## Your objective
Duplicate each of the following records verbatim, line by line.

## Records
- - -

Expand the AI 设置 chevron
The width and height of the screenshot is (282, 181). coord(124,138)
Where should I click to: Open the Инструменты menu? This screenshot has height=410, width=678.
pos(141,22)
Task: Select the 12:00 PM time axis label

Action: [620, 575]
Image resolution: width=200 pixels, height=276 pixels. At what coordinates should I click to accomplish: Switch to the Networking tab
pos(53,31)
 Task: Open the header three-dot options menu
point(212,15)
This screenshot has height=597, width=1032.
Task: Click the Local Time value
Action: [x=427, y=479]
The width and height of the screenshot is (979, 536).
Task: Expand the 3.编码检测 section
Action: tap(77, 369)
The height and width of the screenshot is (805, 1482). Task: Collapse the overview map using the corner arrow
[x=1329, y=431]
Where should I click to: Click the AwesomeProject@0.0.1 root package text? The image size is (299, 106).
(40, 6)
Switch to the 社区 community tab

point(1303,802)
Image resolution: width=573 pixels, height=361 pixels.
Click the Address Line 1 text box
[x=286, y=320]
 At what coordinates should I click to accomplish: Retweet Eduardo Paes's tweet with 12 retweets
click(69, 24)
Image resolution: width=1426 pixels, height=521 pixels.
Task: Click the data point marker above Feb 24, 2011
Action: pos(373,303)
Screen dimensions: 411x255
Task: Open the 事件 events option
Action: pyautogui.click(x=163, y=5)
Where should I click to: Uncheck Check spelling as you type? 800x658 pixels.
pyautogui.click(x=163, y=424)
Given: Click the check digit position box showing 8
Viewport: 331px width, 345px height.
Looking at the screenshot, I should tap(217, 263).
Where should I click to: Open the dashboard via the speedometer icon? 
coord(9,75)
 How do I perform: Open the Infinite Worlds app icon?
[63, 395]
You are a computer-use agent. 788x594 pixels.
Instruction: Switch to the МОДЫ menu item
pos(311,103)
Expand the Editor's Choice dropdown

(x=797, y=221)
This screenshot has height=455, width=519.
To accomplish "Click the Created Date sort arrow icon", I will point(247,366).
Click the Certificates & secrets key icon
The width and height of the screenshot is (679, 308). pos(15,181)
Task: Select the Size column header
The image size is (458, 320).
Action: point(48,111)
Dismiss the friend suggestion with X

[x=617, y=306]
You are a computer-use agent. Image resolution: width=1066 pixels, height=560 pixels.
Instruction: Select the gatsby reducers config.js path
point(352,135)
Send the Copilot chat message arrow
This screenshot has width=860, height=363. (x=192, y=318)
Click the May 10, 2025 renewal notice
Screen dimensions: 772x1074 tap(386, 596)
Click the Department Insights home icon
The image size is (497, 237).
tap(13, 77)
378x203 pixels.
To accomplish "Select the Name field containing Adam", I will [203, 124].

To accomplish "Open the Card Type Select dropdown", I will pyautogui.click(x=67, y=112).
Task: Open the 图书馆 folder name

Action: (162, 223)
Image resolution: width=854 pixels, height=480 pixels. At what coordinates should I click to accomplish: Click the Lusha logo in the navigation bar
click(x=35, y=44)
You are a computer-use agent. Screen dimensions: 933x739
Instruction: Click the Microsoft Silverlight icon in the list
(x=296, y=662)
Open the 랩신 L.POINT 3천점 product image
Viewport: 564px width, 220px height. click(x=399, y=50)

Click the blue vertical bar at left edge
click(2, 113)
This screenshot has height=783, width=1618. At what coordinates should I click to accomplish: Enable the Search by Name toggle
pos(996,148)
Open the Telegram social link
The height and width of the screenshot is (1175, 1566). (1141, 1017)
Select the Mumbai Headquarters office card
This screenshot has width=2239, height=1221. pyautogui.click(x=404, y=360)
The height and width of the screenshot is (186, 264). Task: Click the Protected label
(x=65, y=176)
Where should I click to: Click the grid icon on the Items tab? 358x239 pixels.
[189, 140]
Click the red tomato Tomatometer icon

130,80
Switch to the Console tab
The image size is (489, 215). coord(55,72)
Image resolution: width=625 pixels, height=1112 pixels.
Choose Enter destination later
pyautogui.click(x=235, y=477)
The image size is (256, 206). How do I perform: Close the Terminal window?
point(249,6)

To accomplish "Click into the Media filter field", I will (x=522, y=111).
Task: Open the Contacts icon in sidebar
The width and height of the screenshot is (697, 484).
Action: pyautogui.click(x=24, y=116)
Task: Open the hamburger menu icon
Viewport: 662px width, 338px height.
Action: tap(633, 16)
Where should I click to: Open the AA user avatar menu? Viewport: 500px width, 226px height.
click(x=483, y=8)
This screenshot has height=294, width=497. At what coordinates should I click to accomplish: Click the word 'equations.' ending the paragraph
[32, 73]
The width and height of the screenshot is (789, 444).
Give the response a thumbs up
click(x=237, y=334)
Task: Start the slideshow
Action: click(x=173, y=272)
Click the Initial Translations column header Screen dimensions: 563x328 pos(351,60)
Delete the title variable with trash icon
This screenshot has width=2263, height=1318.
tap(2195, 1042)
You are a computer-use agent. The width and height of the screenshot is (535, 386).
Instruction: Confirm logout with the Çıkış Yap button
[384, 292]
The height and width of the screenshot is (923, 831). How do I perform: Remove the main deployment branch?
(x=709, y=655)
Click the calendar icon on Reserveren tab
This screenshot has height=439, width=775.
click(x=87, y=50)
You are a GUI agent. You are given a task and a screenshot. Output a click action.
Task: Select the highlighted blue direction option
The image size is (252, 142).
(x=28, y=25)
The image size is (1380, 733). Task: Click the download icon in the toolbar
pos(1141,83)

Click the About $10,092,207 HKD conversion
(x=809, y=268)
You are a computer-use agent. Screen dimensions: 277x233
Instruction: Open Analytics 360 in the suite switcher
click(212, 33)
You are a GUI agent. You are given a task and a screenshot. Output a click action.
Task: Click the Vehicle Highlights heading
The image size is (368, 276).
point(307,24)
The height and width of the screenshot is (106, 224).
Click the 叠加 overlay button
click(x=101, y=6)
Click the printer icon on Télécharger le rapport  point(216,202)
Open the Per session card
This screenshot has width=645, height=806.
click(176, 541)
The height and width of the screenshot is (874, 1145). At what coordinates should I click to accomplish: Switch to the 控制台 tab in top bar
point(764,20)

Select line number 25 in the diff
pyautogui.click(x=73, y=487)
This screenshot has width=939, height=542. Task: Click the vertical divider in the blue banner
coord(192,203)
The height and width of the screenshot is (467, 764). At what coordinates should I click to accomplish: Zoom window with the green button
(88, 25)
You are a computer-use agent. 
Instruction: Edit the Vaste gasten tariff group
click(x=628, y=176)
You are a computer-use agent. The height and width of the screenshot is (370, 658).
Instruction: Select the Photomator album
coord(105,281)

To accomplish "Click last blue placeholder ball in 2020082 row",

- - -

## Task solution
Expand the AI 设置 chevron
The width and height of the screenshot is (282, 181). coord(124,138)
Where should I click to: Open the Инструменты menu? This screenshot has height=410, width=678.
pos(141,22)
Task: Select the 12:00 PM time axis label

Action: [620, 575]
Image resolution: width=200 pixels, height=276 pixels. At what coordinates should I click to accomplish: Switch to the Networking tab
pos(53,31)
 Task: Open the header three-dot options menu
point(212,15)
This screenshot has height=597, width=1032.
Task: Click the Local Time value
Action: [x=427, y=479]
The width and height of the screenshot is (979, 536).
Task: Expand the 3.编码检测 section
Action: tap(77, 369)
The height and width of the screenshot is (805, 1482). Task: Collapse the overview map using the corner arrow
[x=1329, y=431]
Where should I click to: Click the AwesomeProject@0.0.1 root package text? The image size is (299, 106).
(40, 6)
Switch to the 社区 community tab

point(1303,802)
Image resolution: width=573 pixels, height=361 pixels.
Click the Address Line 1 text box
[x=286, y=320]
 At what coordinates should I click to accomplish: Retweet Eduardo Paes's tweet with 12 retweets
click(69, 24)
Image resolution: width=1426 pixels, height=521 pixels.
Task: Click the data point marker above Feb 24, 2011
Action: pos(373,303)
Screen dimensions: 411x255
Task: Open the 事件 events option
Action: pyautogui.click(x=163, y=5)
Where should I click to: Uncheck Check spelling as you type? 800x658 pixels.
pyautogui.click(x=163, y=424)
Given: Click the check digit position box showing 8
Viewport: 331px width, 345px height.
Looking at the screenshot, I should tap(217, 263).
Where should I click to: Open the dashboard via the speedometer icon? 
coord(9,75)
 How do I perform: Open the Infinite Worlds app icon?
[63, 395]
You are a computer-use agent. 788x594 pixels.
Instruction: Switch to the МОДЫ menu item
pos(311,103)
Expand the Editor's Choice dropdown

(x=797, y=221)
This screenshot has height=455, width=519.
To accomplish "Click the Created Date sort arrow icon", I will point(247,366).
Click the Certificates & secrets key icon
The width and height of the screenshot is (679, 308). pos(15,181)
Task: Select the Size column header
The image size is (458, 320).
Action: point(48,111)
Dismiss the friend suggestion with X

[x=617, y=306]
You are a computer-use agent. Image resolution: width=1066 pixels, height=560 pixels.
Instruction: Select the gatsby reducers config.js path
point(352,135)
Send the Copilot chat message arrow
This screenshot has width=860, height=363. (x=192, y=318)
Click the May 10, 2025 renewal notice
Screen dimensions: 772x1074 tap(386, 596)
Click the Department Insights home icon
The image size is (497, 237).
tap(13, 77)
378x203 pixels.
To accomplish "Select the Name field containing Adam", I will [203, 124].

To accomplish "Open the Card Type Select dropdown", I will pyautogui.click(x=67, y=112).
Task: Open the 图书馆 folder name

Action: (162, 223)
Image resolution: width=854 pixels, height=480 pixels. At what coordinates should I click to accomplish: Click the Lusha logo in the navigation bar
click(x=35, y=44)
You are a computer-use agent. Screen dimensions: 933x739
Instruction: Click the Microsoft Silverlight icon in the list
(x=296, y=662)
Open the 랩신 L.POINT 3천점 product image
Viewport: 564px width, 220px height. click(x=399, y=50)

Click the blue vertical bar at left edge
click(2, 113)
This screenshot has height=783, width=1618. At what coordinates should I click to accomplish: Enable the Search by Name toggle
pos(996,148)
Open the Telegram social link
The height and width of the screenshot is (1175, 1566). (1141, 1017)
Select the Mumbai Headquarters office card
This screenshot has width=2239, height=1221. pyautogui.click(x=404, y=360)
The height and width of the screenshot is (186, 264). Task: Click the Protected label
(x=65, y=176)
Where should I click to: Click the grid icon on the Items tab? 358x239 pixels.
[189, 140]
Click the red tomato Tomatometer icon

130,80
Switch to the Console tab
The image size is (489, 215). coord(55,72)
Image resolution: width=625 pixels, height=1112 pixels.
Choose Enter destination later
pyautogui.click(x=235, y=477)
The image size is (256, 206). How do I perform: Close the Terminal window?
point(249,6)

To accomplish "Click into the Media filter field", I will (x=522, y=111).
Task: Open the Contacts icon in sidebar
The width and height of the screenshot is (697, 484).
Action: pyautogui.click(x=24, y=116)
Task: Open the hamburger menu icon
Viewport: 662px width, 338px height.
Action: tap(633, 16)
Where should I click to: Open the AA user avatar menu? Viewport: 500px width, 226px height.
click(x=483, y=8)
This screenshot has height=294, width=497. At what coordinates should I click to accomplish: Click the word 'equations.' ending the paragraph
[32, 73]
The width and height of the screenshot is (789, 444).
Give the response a thumbs up
click(x=237, y=334)
Task: Start the slideshow
Action: click(x=173, y=272)
Click the Initial Translations column header Screen dimensions: 563x328 pos(351,60)
Delete the title variable with trash icon
This screenshot has width=2263, height=1318.
tap(2195, 1042)
You are a computer-use agent. The width and height of the screenshot is (535, 386).
Instruction: Confirm logout with the Çıkış Yap button
[384, 292]
The height and width of the screenshot is (923, 831). How do I perform: Remove the main deployment branch?
(x=709, y=655)
Click the calendar icon on Reserveren tab
This screenshot has height=439, width=775.
click(x=87, y=50)
You are a GUI agent. You are given a task and a screenshot. Output a click action.
Task: Select the highlighted blue direction option
The image size is (252, 142).
(x=28, y=25)
The image size is (1380, 733). Task: Click the download icon in the toolbar
pos(1141,83)

Click the About $10,092,207 HKD conversion
(x=809, y=268)
You are a computer-use agent. Screen dimensions: 277x233
Instruction: Open Analytics 360 in the suite switcher
click(212, 33)
You are a GUI agent. You are given a task and a screenshot. Output a click action.
Task: Click the Vehicle Highlights heading
The image size is (368, 276).
point(307,24)
The height and width of the screenshot is (106, 224).
Click the 叠加 overlay button
click(x=101, y=6)
Click the printer icon on Télécharger le rapport  point(216,202)
Open the Per session card
This screenshot has width=645, height=806.
click(176, 541)
The height and width of the screenshot is (874, 1145). At what coordinates should I click to accomplish: Switch to the 控制台 tab in top bar
point(764,20)

Select line number 25 in the diff
pyautogui.click(x=73, y=487)
This screenshot has width=939, height=542. Task: Click the vertical divider in the blue banner
coord(192,203)
The height and width of the screenshot is (467, 764). At what coordinates should I click to accomplish: Zoom window with the green button
(88, 25)
You are a computer-use agent. 
Instruction: Edit the Vaste gasten tariff group
click(x=628, y=176)
You are a computer-use agent. The height and width of the screenshot is (370, 658).
Instruction: Select the Photomator album
coord(105,281)

To accomplish "Click last blue placeholder ball in 2020082 row",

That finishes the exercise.